University Christian Church in Prince George’s County, Maryland, provided the space and it was a full house Tuesday night, as the community came to learn more about a fatal police-involved shooting.

On Sept. 26, 49-year-old Leonard Shand, charged at police with a knife in each hand behind The Mall at Prince George’s on East-West Highway in Hyattsville. Ten police officers fired their weapons, killing him. Six of those officers were with Hyattsville police.

Residents wondered why so many officers fired at Shand and why they did not shoot to wound him instead of killing him. One resident even wondered why police couldn’t use a rope lariat to lasso the man.

“Ten cops are shooting one person. They’re shooting like it’s Bonnie and Clyde out there,” said Patricia Welch, of Hyattsville.

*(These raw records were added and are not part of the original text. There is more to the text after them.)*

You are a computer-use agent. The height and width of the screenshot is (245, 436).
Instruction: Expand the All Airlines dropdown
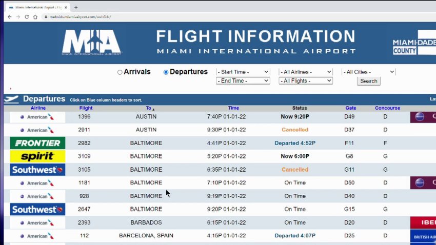[306, 72]
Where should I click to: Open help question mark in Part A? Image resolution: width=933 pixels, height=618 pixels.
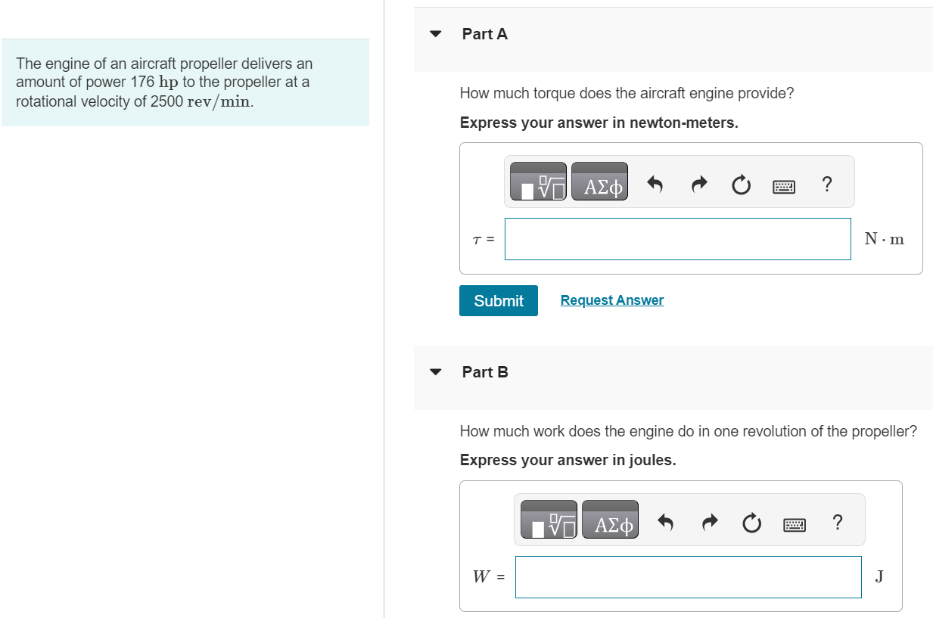[826, 183]
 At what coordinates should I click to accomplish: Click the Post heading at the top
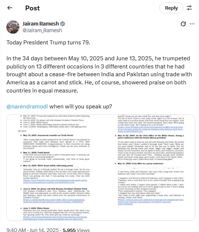tap(32, 8)
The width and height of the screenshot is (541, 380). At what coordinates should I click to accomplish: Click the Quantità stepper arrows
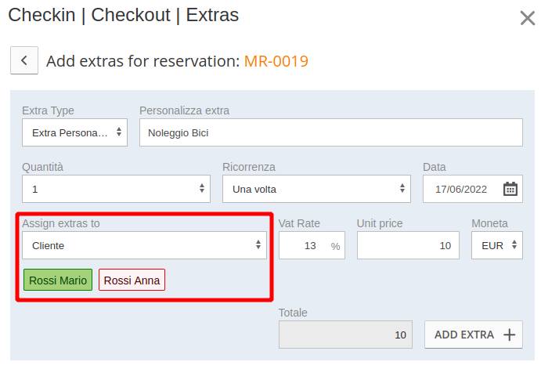(202, 188)
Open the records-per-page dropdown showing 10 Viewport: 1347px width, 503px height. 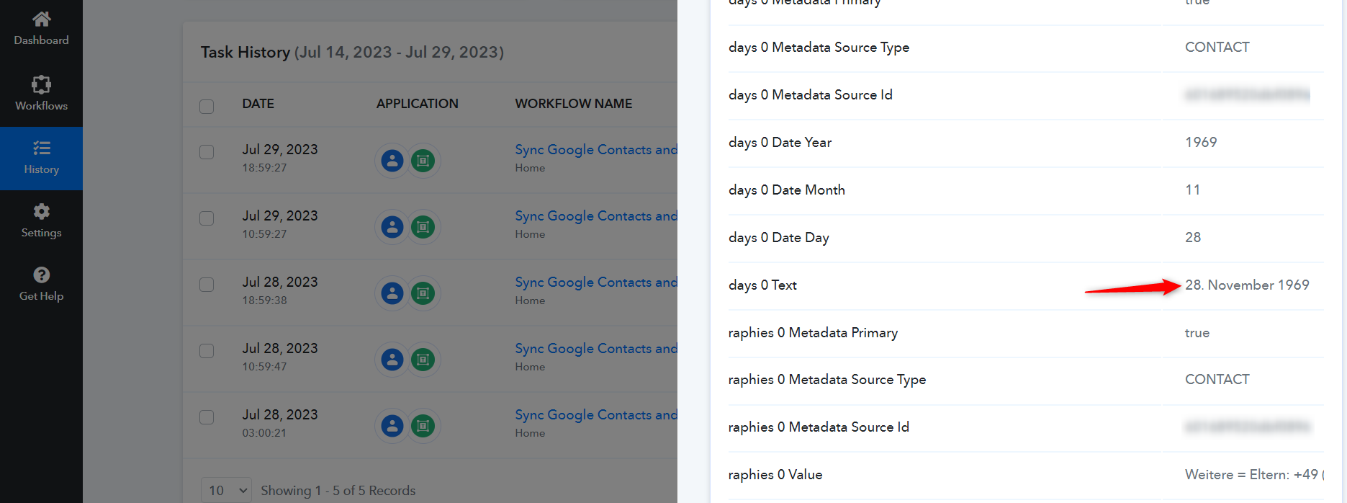tap(226, 490)
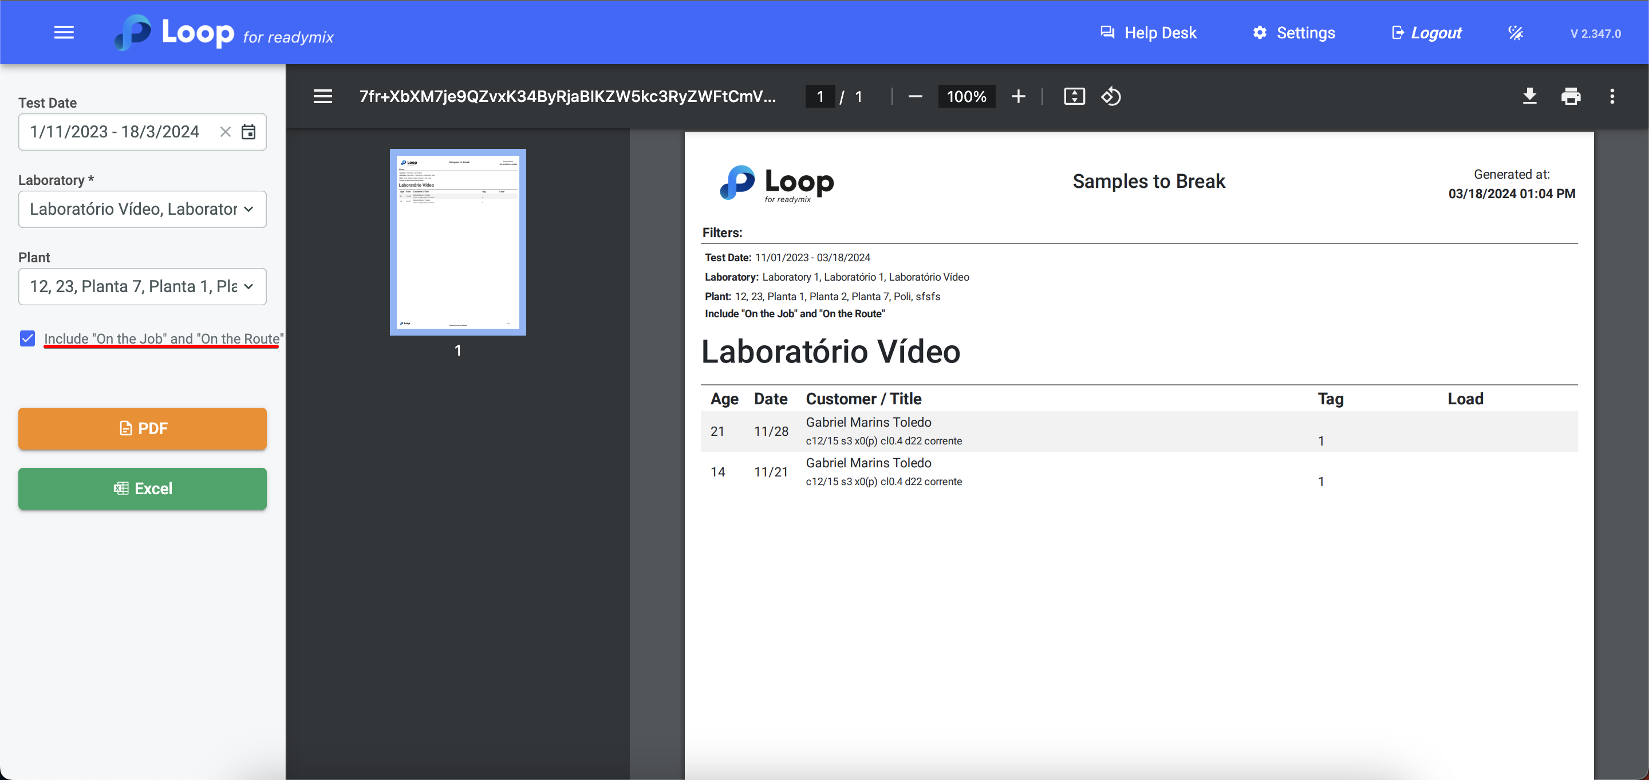The width and height of the screenshot is (1649, 780).
Task: Open Settings from top bar
Action: coord(1294,33)
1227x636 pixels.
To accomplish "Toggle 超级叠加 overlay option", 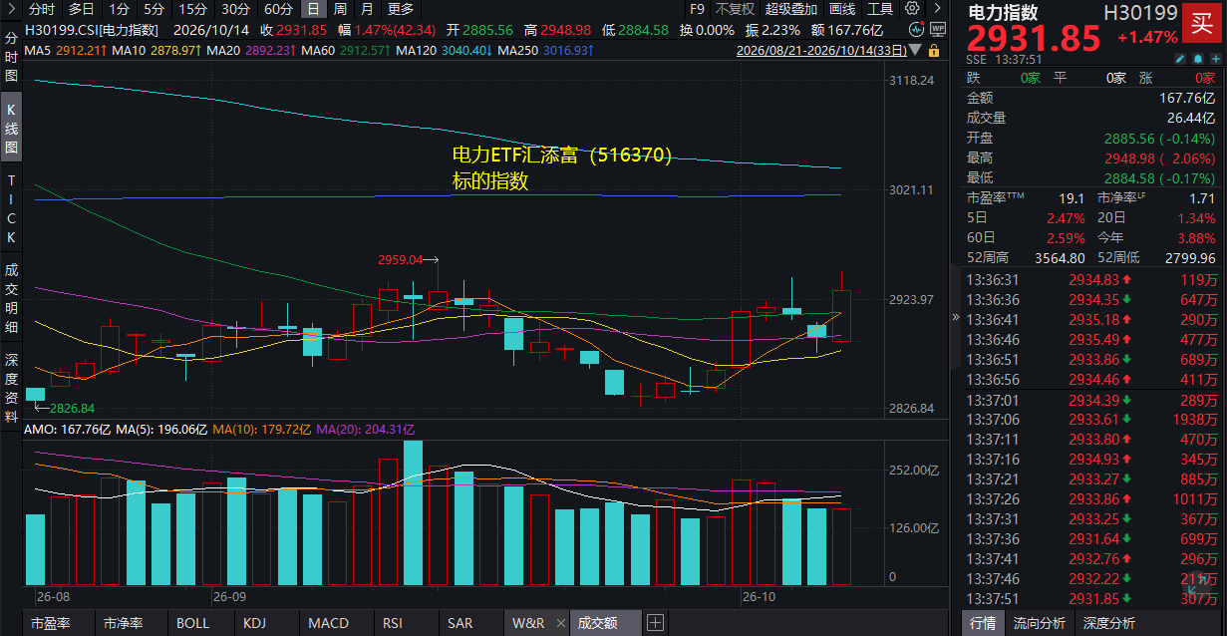I will pyautogui.click(x=792, y=9).
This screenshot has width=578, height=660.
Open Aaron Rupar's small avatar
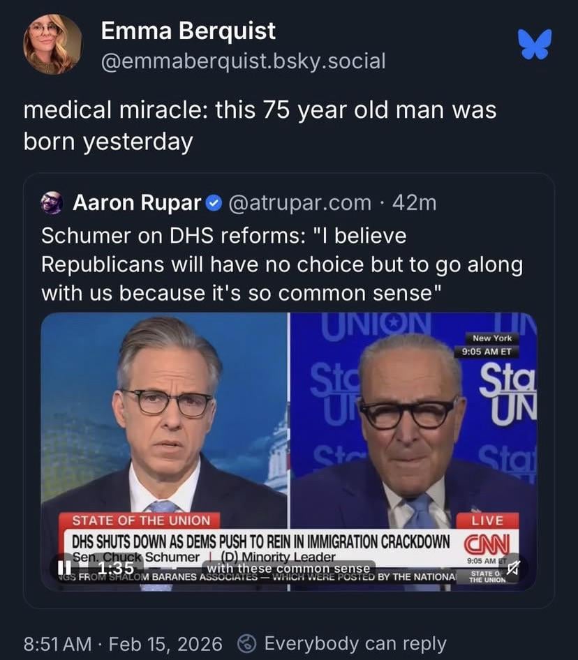pyautogui.click(x=52, y=203)
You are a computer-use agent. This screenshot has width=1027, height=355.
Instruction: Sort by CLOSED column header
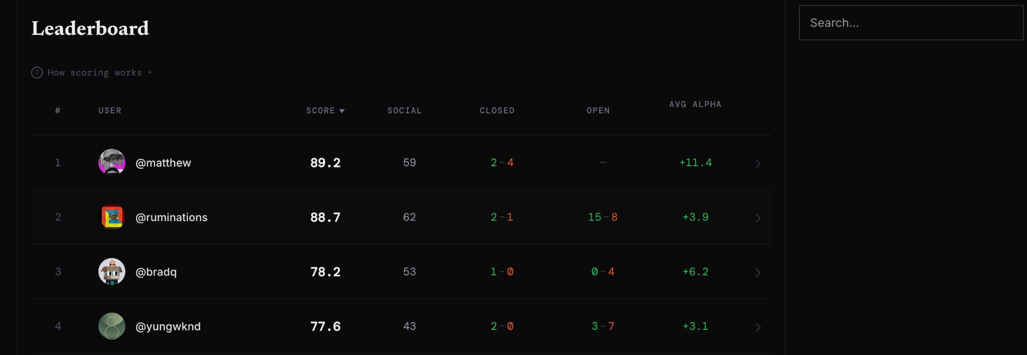pos(497,111)
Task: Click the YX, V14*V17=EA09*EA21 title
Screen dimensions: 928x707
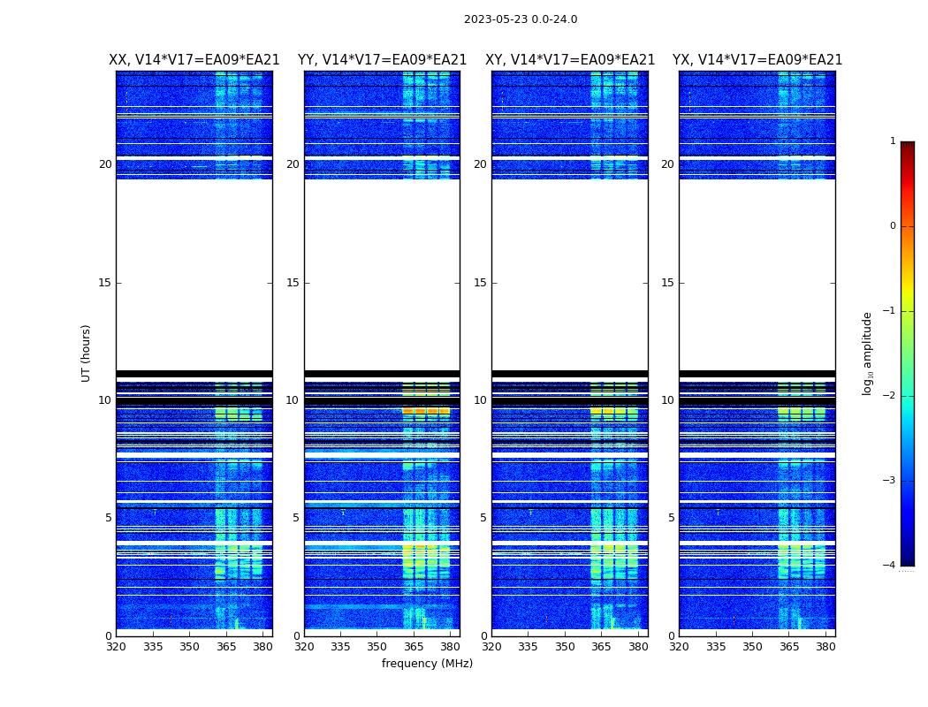Action: coord(757,60)
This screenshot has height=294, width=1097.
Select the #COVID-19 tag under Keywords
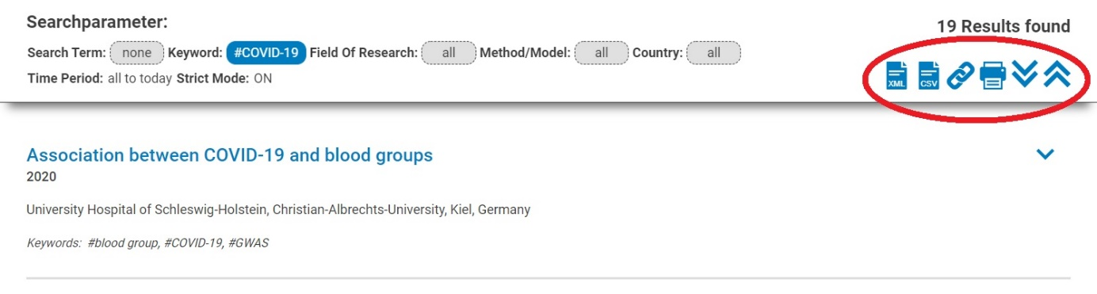point(193,243)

“It seems like there was no consideration, it was just start shooting. I want to find out if that was the case. Was people’s safety even thought about?” said Cindy Harding, of College Park.

Hyattsville police Chief Amal Awad detailed police efforts using nonlethal means to subdue Shand, which she said included electronic stun guns, pepper spray and bean bags.

Awad told residents that she has reviewed police bodycam and in-car camera video of the 28-minute standoff.

“They’re asking Mr. Shand, ‘What can we do to get you to do to drop these knives? What can we do to get you to drop one knife? … Please, we don’t want to harm you; we don’t want to kill you,'” Awad said.

She told the community that officers were well aware that the man was in an emotional crisis as he threatened officers and held them at bay.

“The intent is to get Mr. Shand to a medical care facility for an emergency evaluation. The officers clearly see there’s an issue,” Awad said.

Prince George’s County police are conducting both a homicide investigation and an internal review of police procedures in the death of Shand.

“I ask that each of us exercise patience because it is a process, and I’m hopeful that it’s a process that we will be able to work through together,” Awad told the community.